Kavanaugh stated that the court should “carefully consider” the issue of an independent state legislature in the North Carolina case. This was in a previous iteration. Neil Gorsuch, Clarence Thomas, and Samuel Alito went one step further by declaring that “there must be some limit to the authority of state court’s to countermand actions taken state legislatures when they are prescribing rules regarding the conduct of federal election.”

It is unclear where the court will land on this matter. Chief Justice John Roberts, who wrote for the court’s five most conservative justices, stated that one of the checks against partisan gerrymandering was that the state courts can continue to supervise congressional redistricting plans.

Another case is relevant. In 2015, the court upheld Arizona’s right to attempt to make redistricting less partisan by creating an independent commission to draw congressional districts.
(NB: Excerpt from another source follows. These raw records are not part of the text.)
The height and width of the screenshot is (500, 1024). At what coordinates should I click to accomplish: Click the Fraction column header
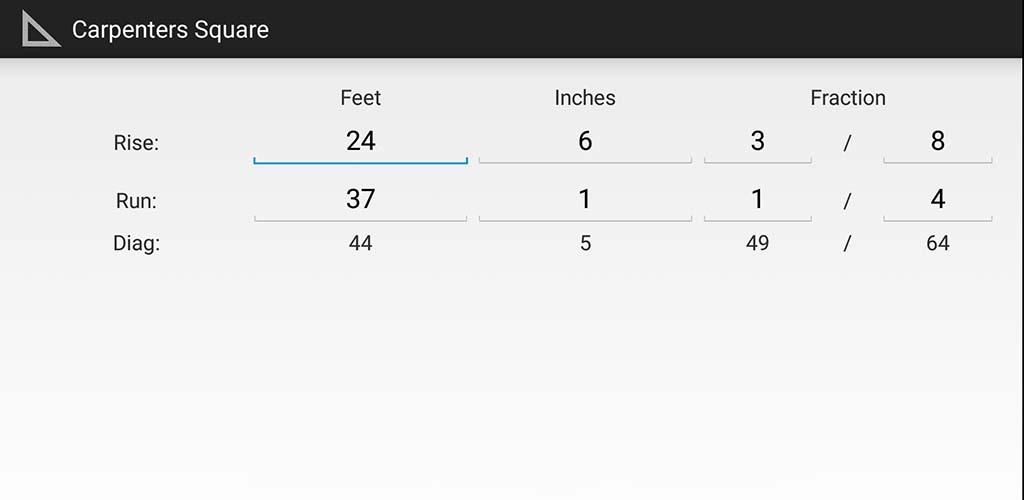tap(848, 98)
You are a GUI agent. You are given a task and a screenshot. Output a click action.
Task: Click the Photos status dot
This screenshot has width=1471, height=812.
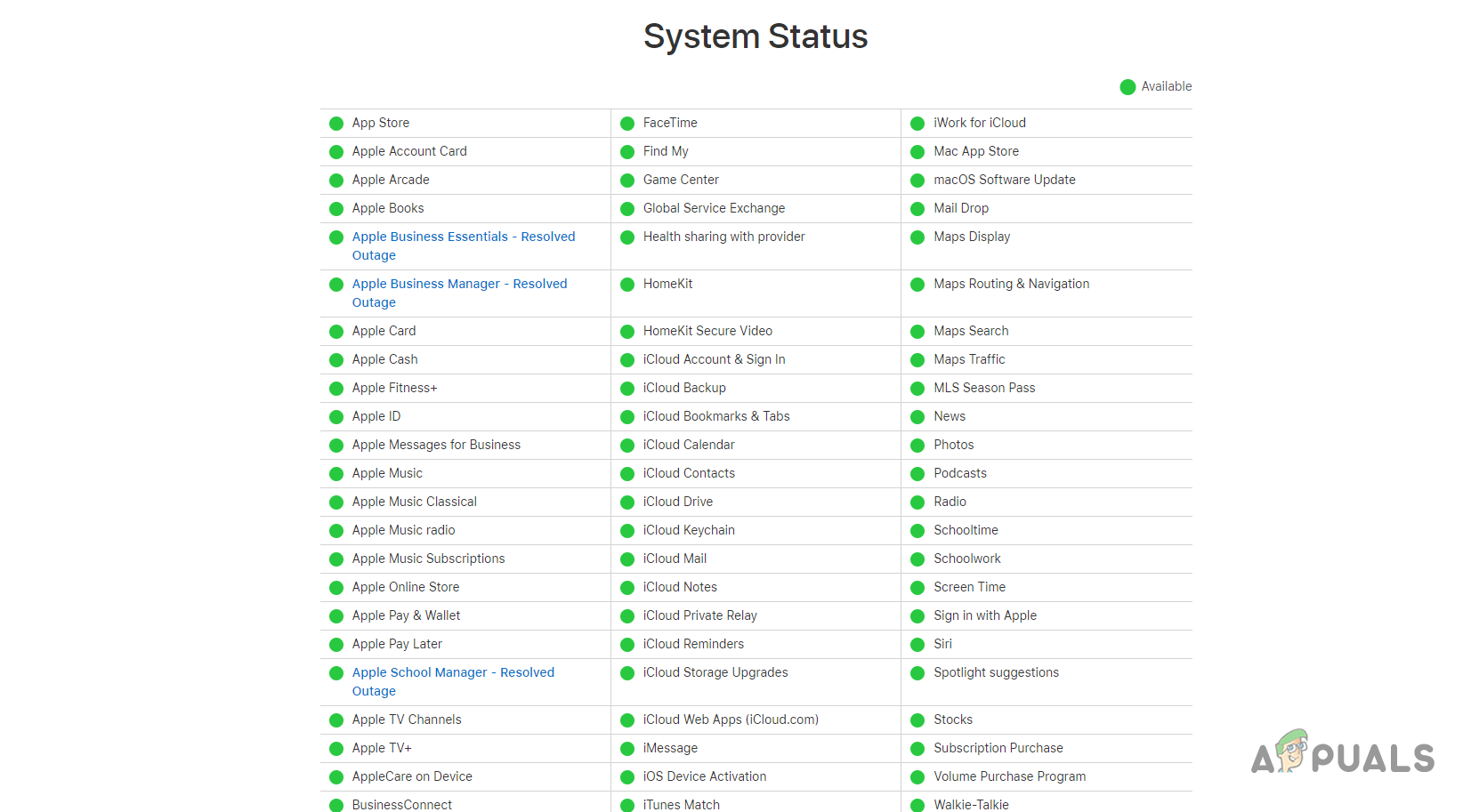click(917, 445)
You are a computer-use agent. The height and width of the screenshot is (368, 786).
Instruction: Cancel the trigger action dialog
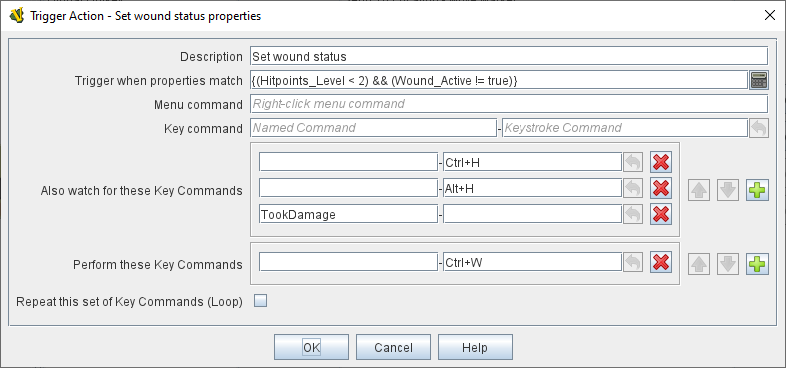(x=394, y=347)
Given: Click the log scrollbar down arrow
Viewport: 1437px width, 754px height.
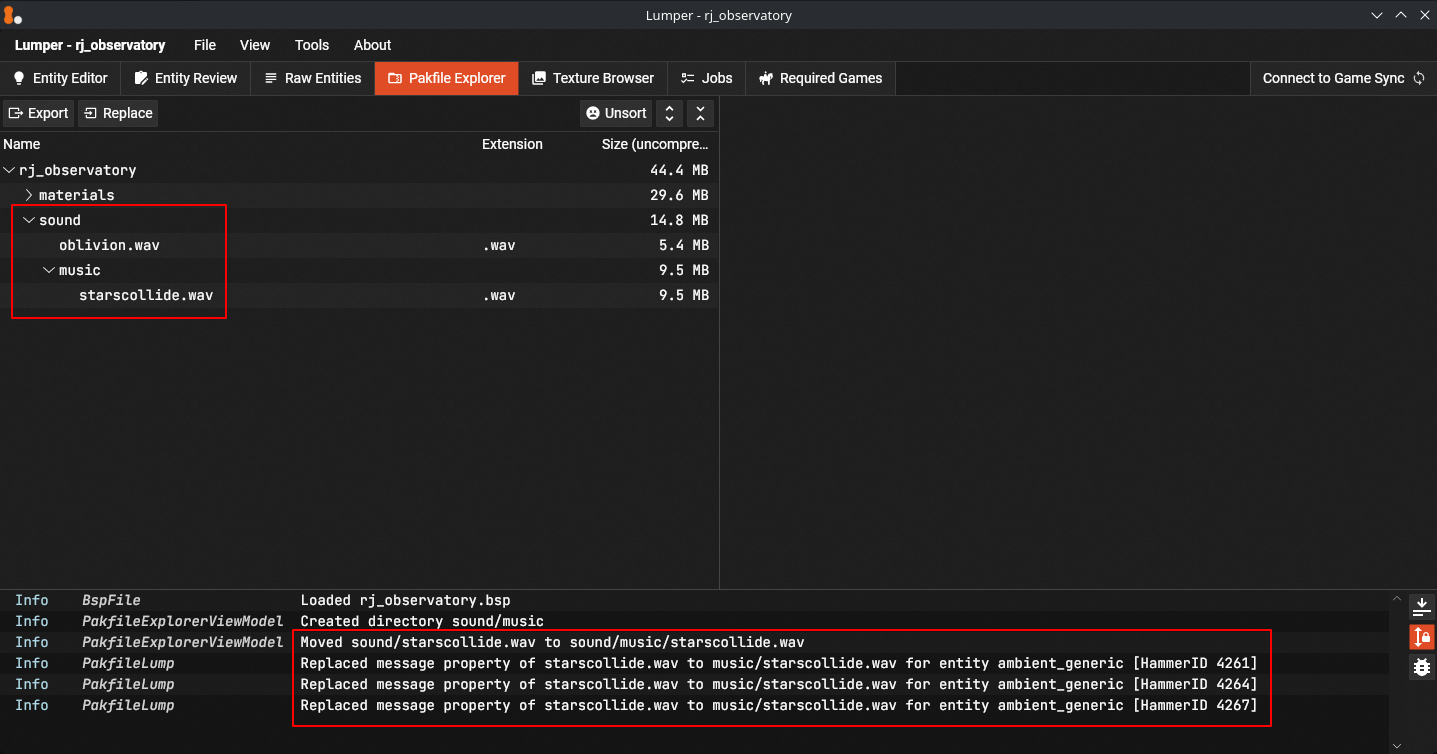Looking at the screenshot, I should (x=1397, y=745).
Justice Ruth Bader Ginsburg, for the majority, stated that “the animating principle in our constitution is the people themselves as the originating source all the powers of government.” “Nothing [in the election clause] instructs, and this court has never held,” that a legislature can enact laws “in disregard of provisions of the state constitution.”

New scholarship supports this idea. It suggests that people did not understand the term “legislature”, as they do today, when it was first created. According to an article due to be published in The Supreme Court Review, the “legislature” meaning at the founding was one that was created and restricted by state constitutions. Vikram Amar (dean of the University of Illinois’ law school) and Akhil Amar (law professor at Yale), are the authors.

Theirs won’t be the last word.

Moore v. Harper will be heard this fall, after the midterm elections.